── MATERIAL SHOWN
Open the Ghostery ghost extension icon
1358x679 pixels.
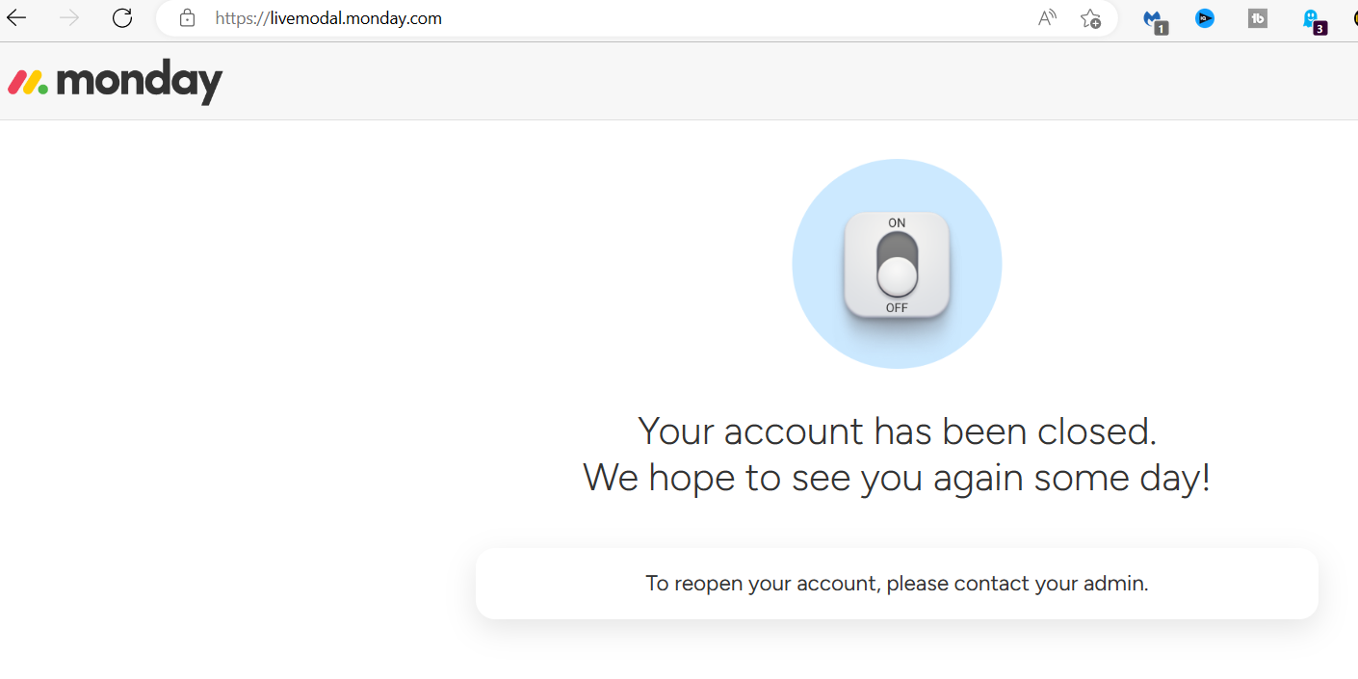tap(1313, 20)
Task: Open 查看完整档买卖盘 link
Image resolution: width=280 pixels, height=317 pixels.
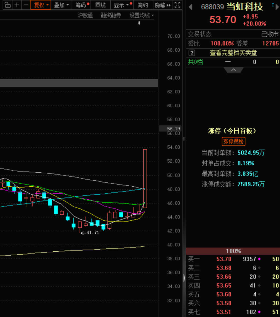Action: (x=233, y=53)
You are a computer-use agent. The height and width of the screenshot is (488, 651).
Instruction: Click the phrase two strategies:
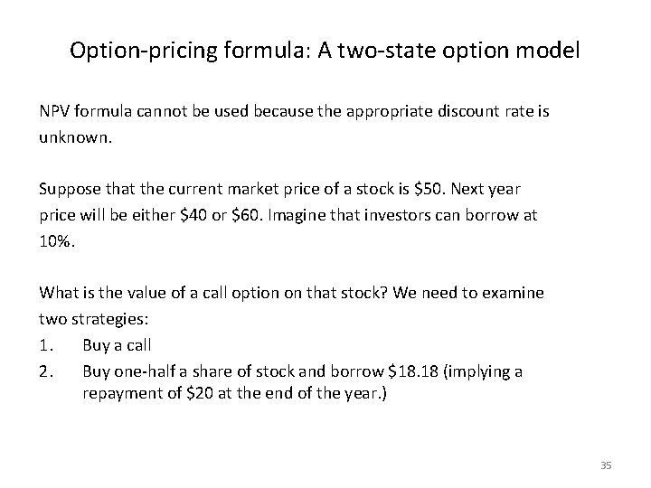click(94, 320)
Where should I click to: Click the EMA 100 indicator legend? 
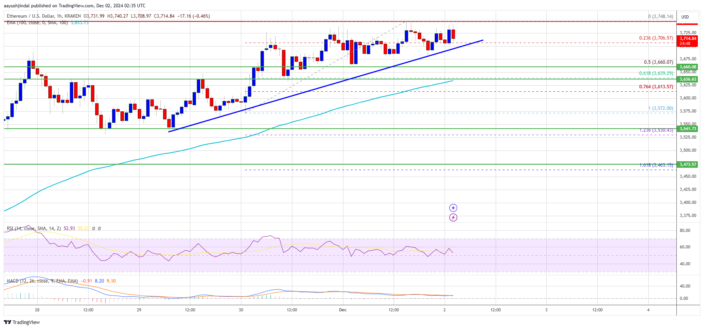[x=37, y=23]
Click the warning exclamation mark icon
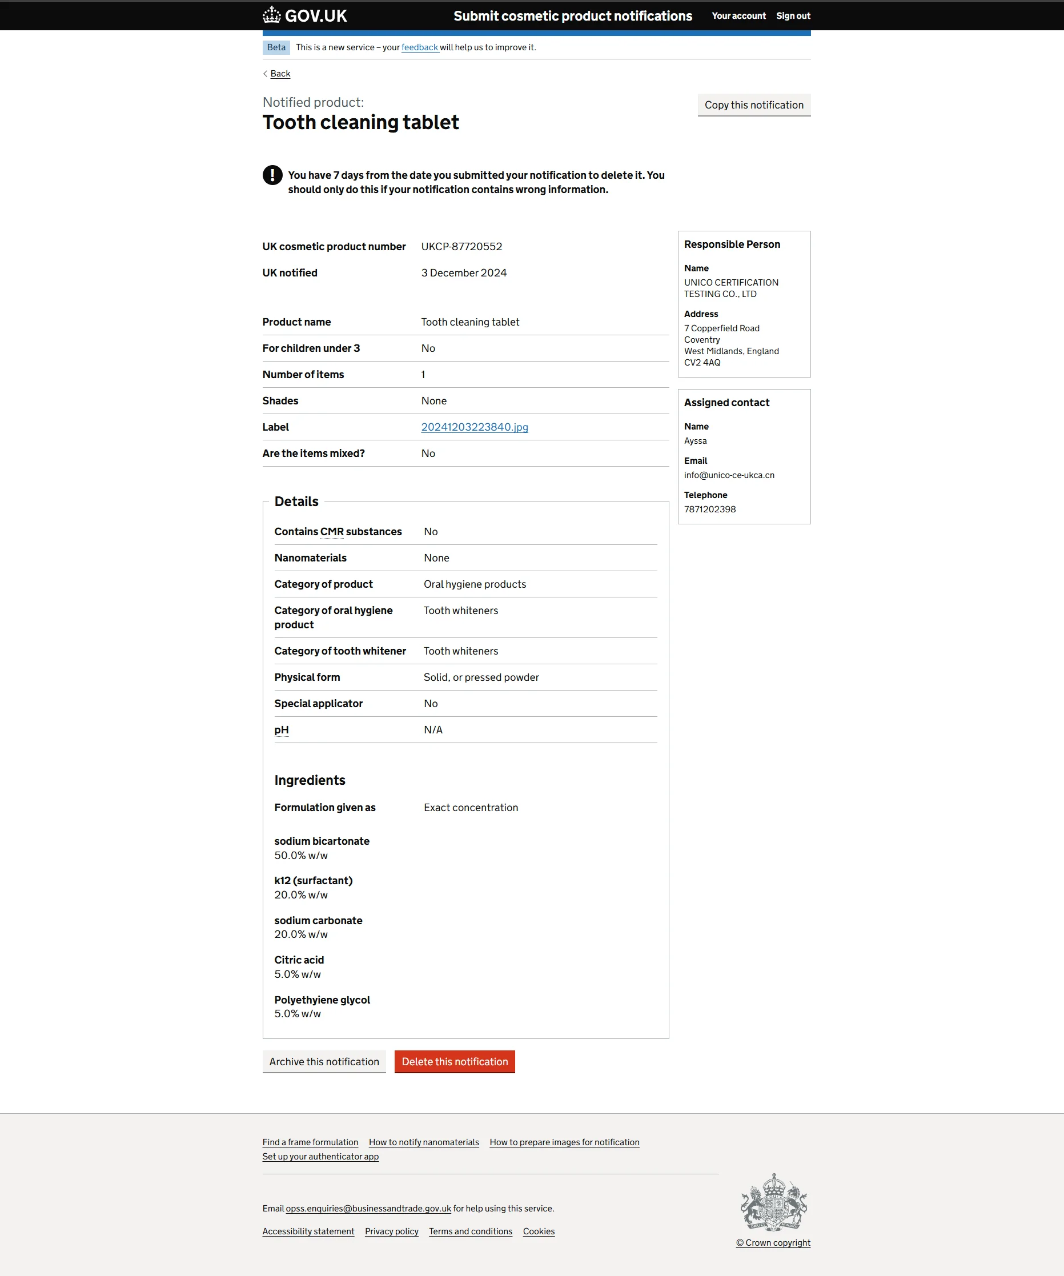The width and height of the screenshot is (1064, 1276). click(272, 175)
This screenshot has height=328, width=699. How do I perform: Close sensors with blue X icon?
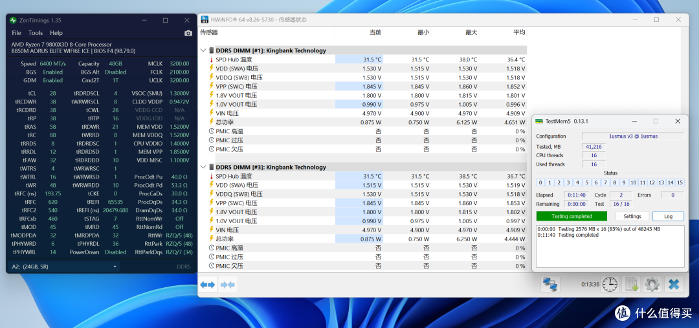674,284
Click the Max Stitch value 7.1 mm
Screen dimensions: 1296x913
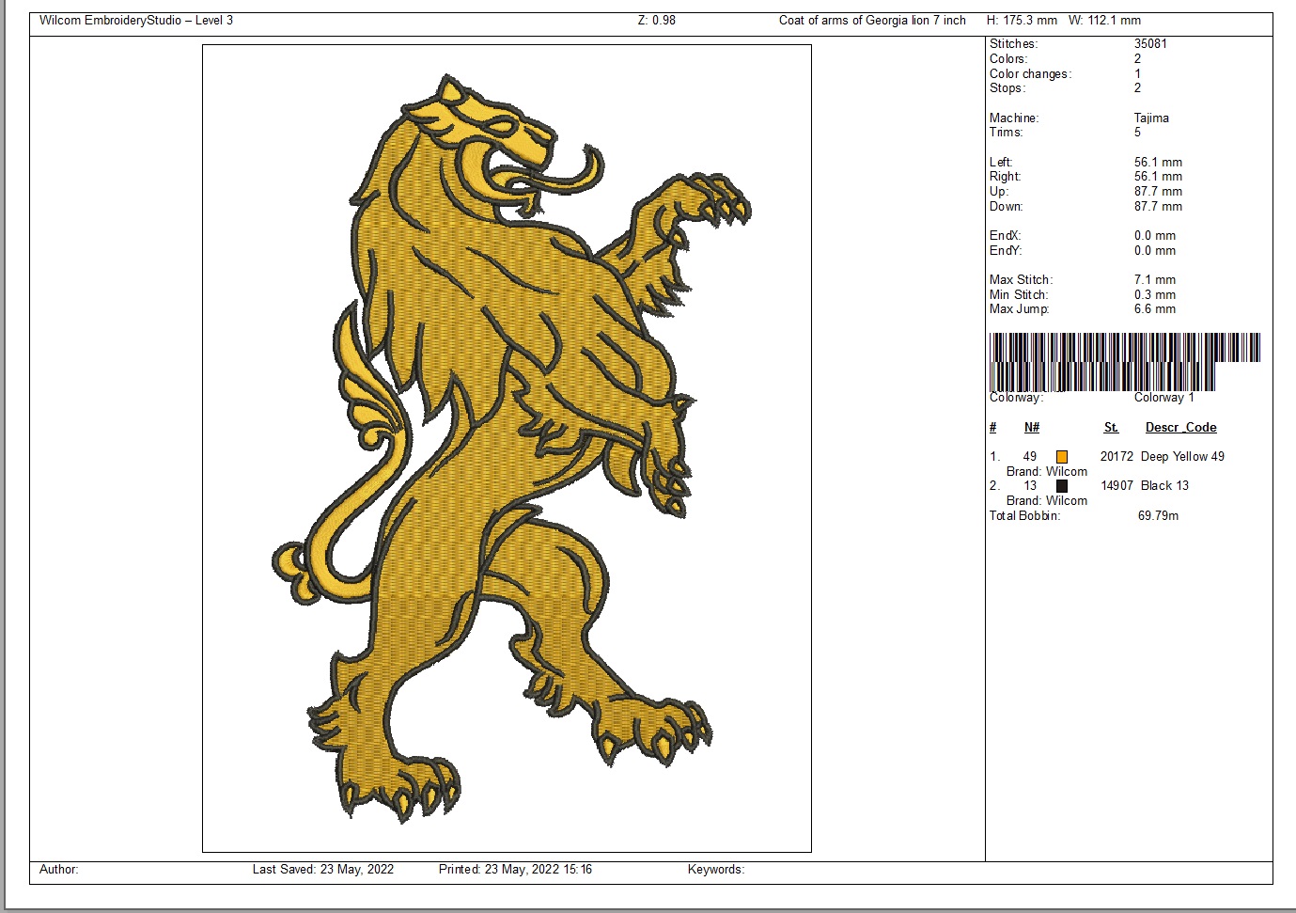(1154, 280)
────
EXERCISE GOAL
Send back the data above word for word, with the pictures left out.

EXERCISE ANSWER
Open the Ghostery ghost extension icon
1358x679 pixels.
tap(1313, 20)
Task: Open 查看完整档买卖盘 link
Image resolution: width=280 pixels, height=317 pixels.
Action: (x=233, y=53)
You are a computer-use agent. The height and width of the screenshot is (488, 651).
Instruction: Click the phrase two strategies:
click(94, 320)
Where should I click to: Click the EMA 100 indicator legend? 
[x=37, y=23]
Click the warning exclamation mark icon
The width and height of the screenshot is (1064, 1276). click(272, 175)
This screenshot has height=328, width=699. How do I perform: Close sensors with blue X icon?
674,284
Click the Max Stitch value 7.1 mm
Screen dimensions: 1296x913
(1154, 280)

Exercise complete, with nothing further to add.